Adicione 4% de paraformaldeído, e mantenha-o em um agitador de plataforma por 15 minutos em temperatura ambiente. No final da incubação, remova o paraformaldeído, enxágue os poços três vezes com PBS e adicione PBST contendo 5% de soro. Agora, pipeta 30 microliters de 200-nanomolar Oregon Green conjugado phalloidin em uma superfície lisa para cada deslizamento de cobertura.
Usando um par de fórceps, remova o deslizamento de tampa do PBST contendo 5% de soro, garantindo a orientação das células voltadas para cima. Descarra o excesso de líquido tocando brevemente a borda do deslizamento da tampa para um delicado limpador de tarefas. Coloque suavemente cada lado da célula de deslizamento de cobertura para baixo na gota de faloideína diluída, e incubar por 30 minutos à temperatura ambiente.
Após o período de incubação, levante o deslizamento da tampa da solução de coloração e coloque-o de volta no prato de cultura, virando-o para que o lado da célula seja para cima. Certifique-se de cobrir o deslizamento de tampa com PBST, e coloque-o em um agitador de plataforma por 10 minutos, mantendo os deslizamentos de cobertura cobertos e no escuro. Remova o PBST e repita a lavagem dos deslizamentos de tampa duas vezes para um total de três lavagens de 10 minutos.
Coloque uma gota de mídia de montagem em um slide de microscópio. Monte o lado da célula de deslizamento de tampa para baixo, baixando lentamente o deslizamento da tampa em um ângulo para a mídia de montagem para evitar a criação de bolhas e permitir que a mídia se ajuste antes da imagem. Finalmente, imagem as células manchadas e exportá-las como arquivos TIFF.
As células da crista neural começaram a emergir de explanações de dobra neural aderente dentro de três a quatro horas de incubação, e a migração foi concluída após aproximadamente 20 horas.
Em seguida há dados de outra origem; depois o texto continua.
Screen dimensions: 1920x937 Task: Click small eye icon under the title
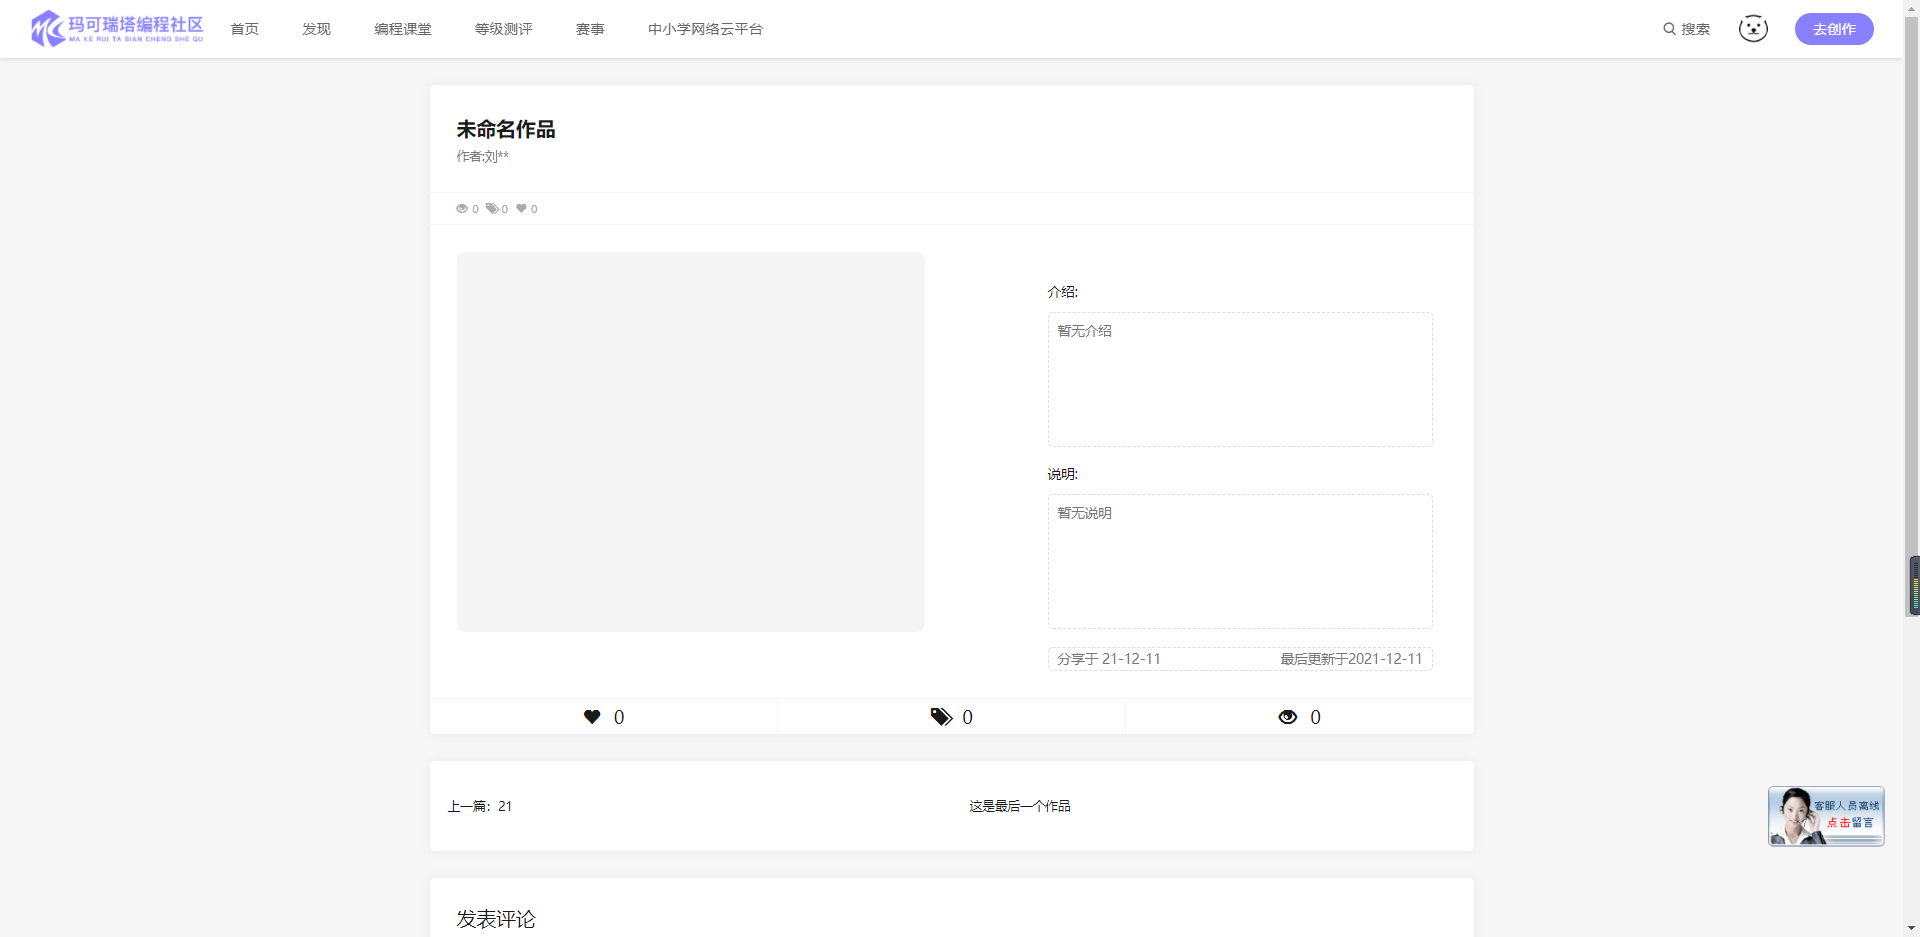(462, 209)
As células da crista neural migratória foram rotuladas usando HNK-1, e a maioria das células parecia ser HNK-1 positiva. As células de crista neural migradas foram visualizadas pela coloração de atin filamentoso com fábula.
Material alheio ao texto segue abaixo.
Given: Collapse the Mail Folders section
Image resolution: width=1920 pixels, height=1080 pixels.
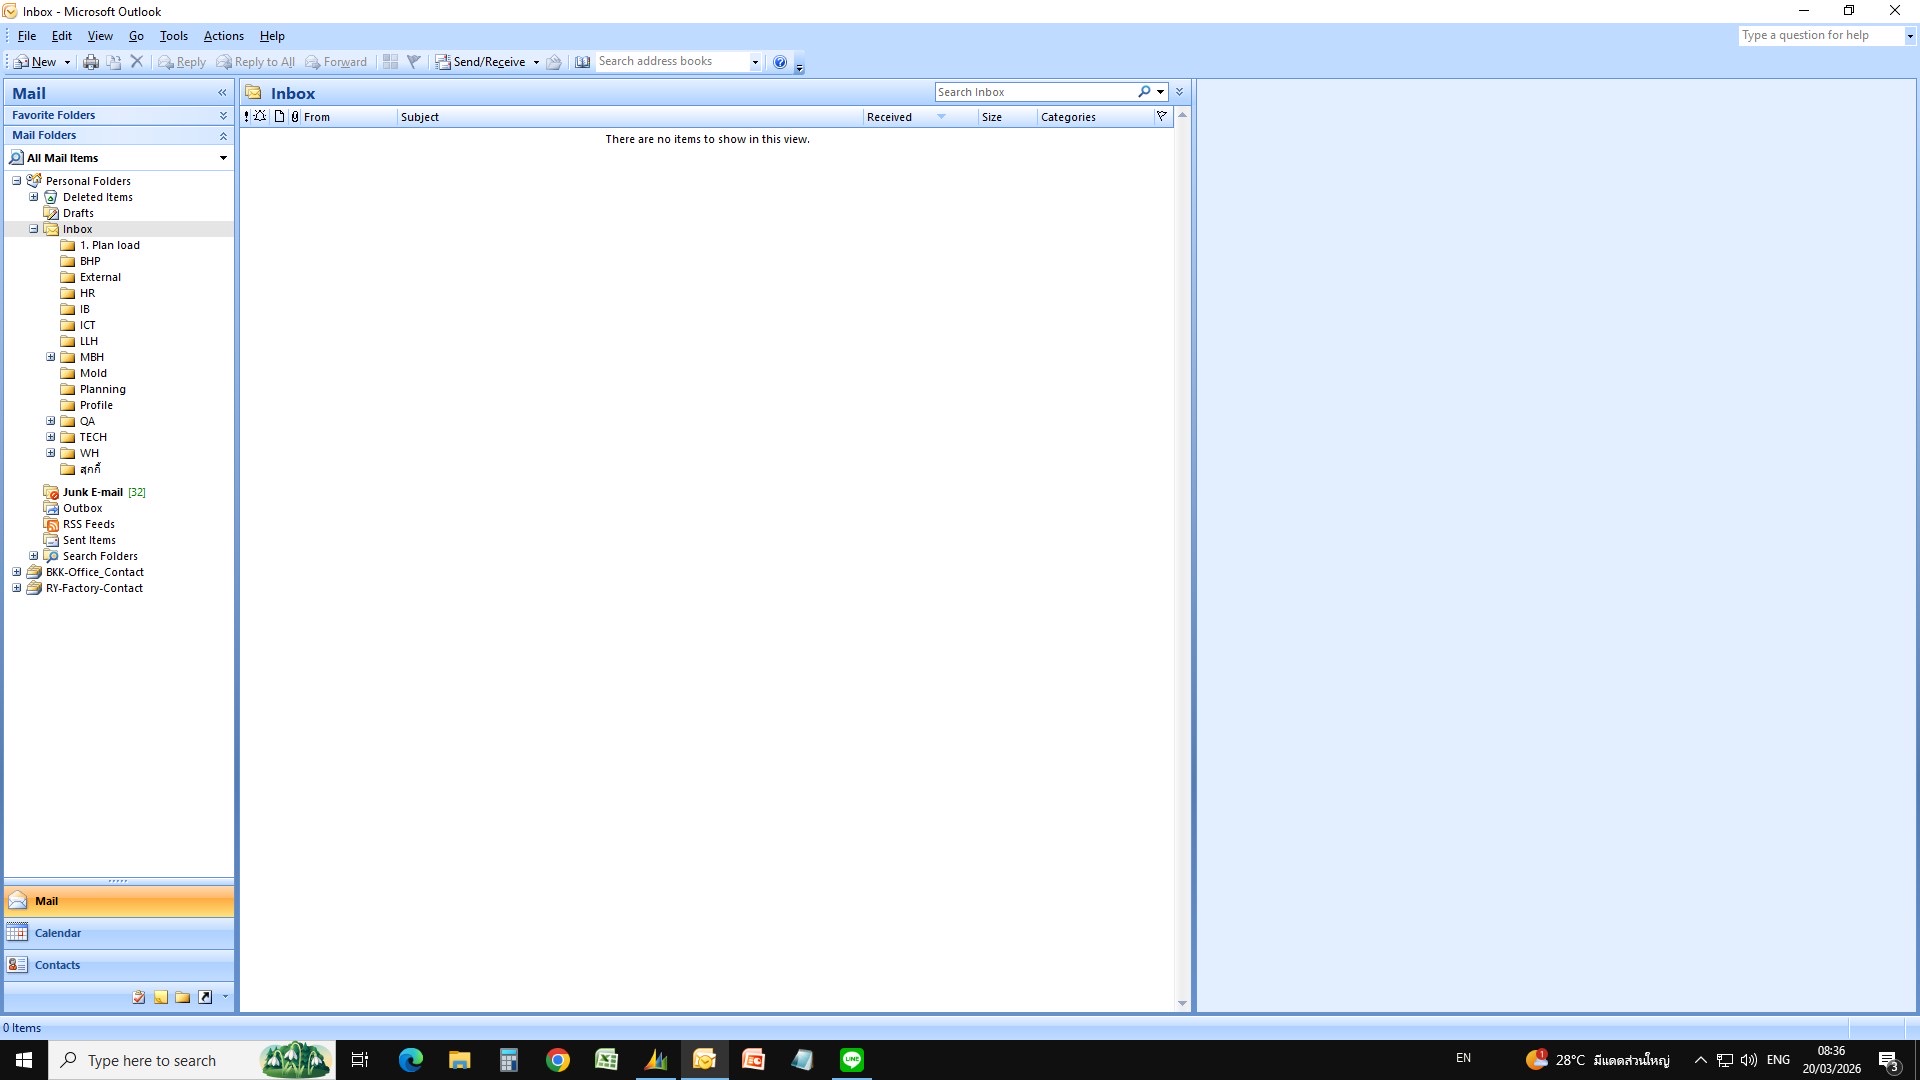Looking at the screenshot, I should click(223, 136).
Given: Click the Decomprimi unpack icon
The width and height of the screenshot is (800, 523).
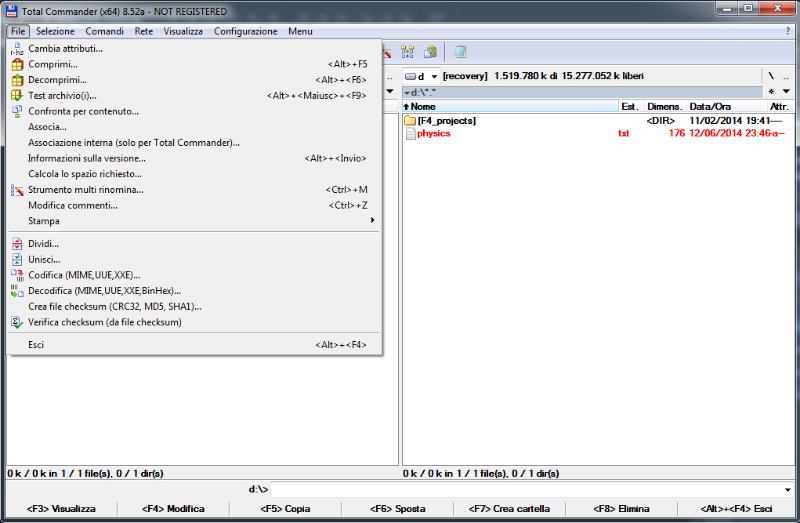Looking at the screenshot, I should point(17,80).
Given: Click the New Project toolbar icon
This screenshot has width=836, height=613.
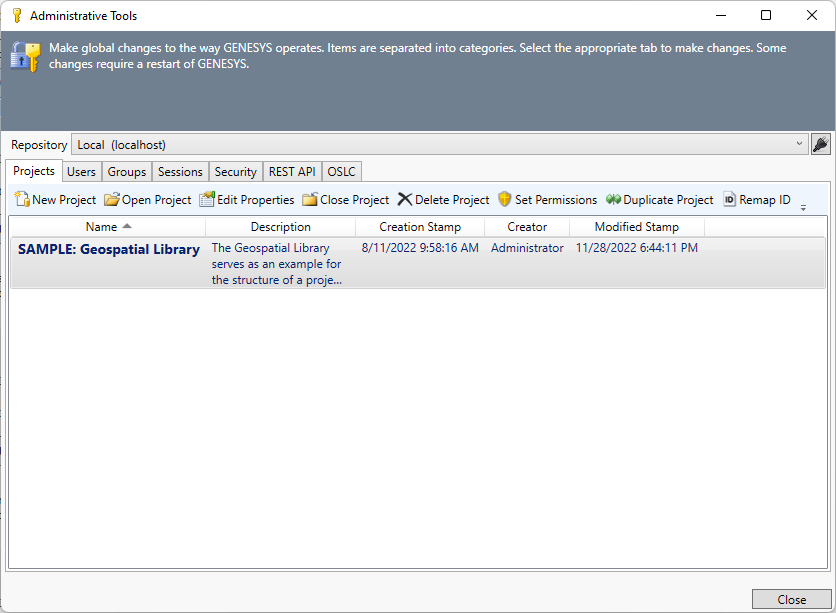Looking at the screenshot, I should coord(22,200).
Imagens das células manchadas de falo foram processadas usando ImageJ para produzir uma imagem limiar na qual as células pareciam negras com um fundo branco. A imagem limiar foi analisada e várias medidas exibidas em gráficos de barras contrastantes ou gráficos de violino. Por exemplo, a área média das 69 células analisadas foi de aproximadamente 802,11 micrômetros quadrados, variando de 60,27 a 2, 664,53 micrômetros quadrados.
A circularidade reflete a saliência da célula e varia de 0,101 a 0,875. Os valores inferiores indicam uma forma alongada, enquanto um valor de um indica um círculo perfeito. A maioria das células exibia uma forma alongada, que é mais facilmente vista na trama do violino.
As células de crista neural migratória neste campo tinham uma proporção média de aproximadamente 2,13, e uma proporção de uma indica uma forma simétrica. Excisão cuidadosa e design de explant são cruciais para culturas bem sucedidas. Permita que as dobras neurais se acalmem de 10 a 15 minutos e, em seguida, transfira lentamente para a incubadora para incentivar a adesão.
As variações dessas técnicas incluem manipulação genética transitória antes da cultura e da imagem de lapso de tempo durante a incubação. Além disso, este protocolo permite a coleta de populações de células de crista neural prégratórias e migratórias para análise em nível de omics.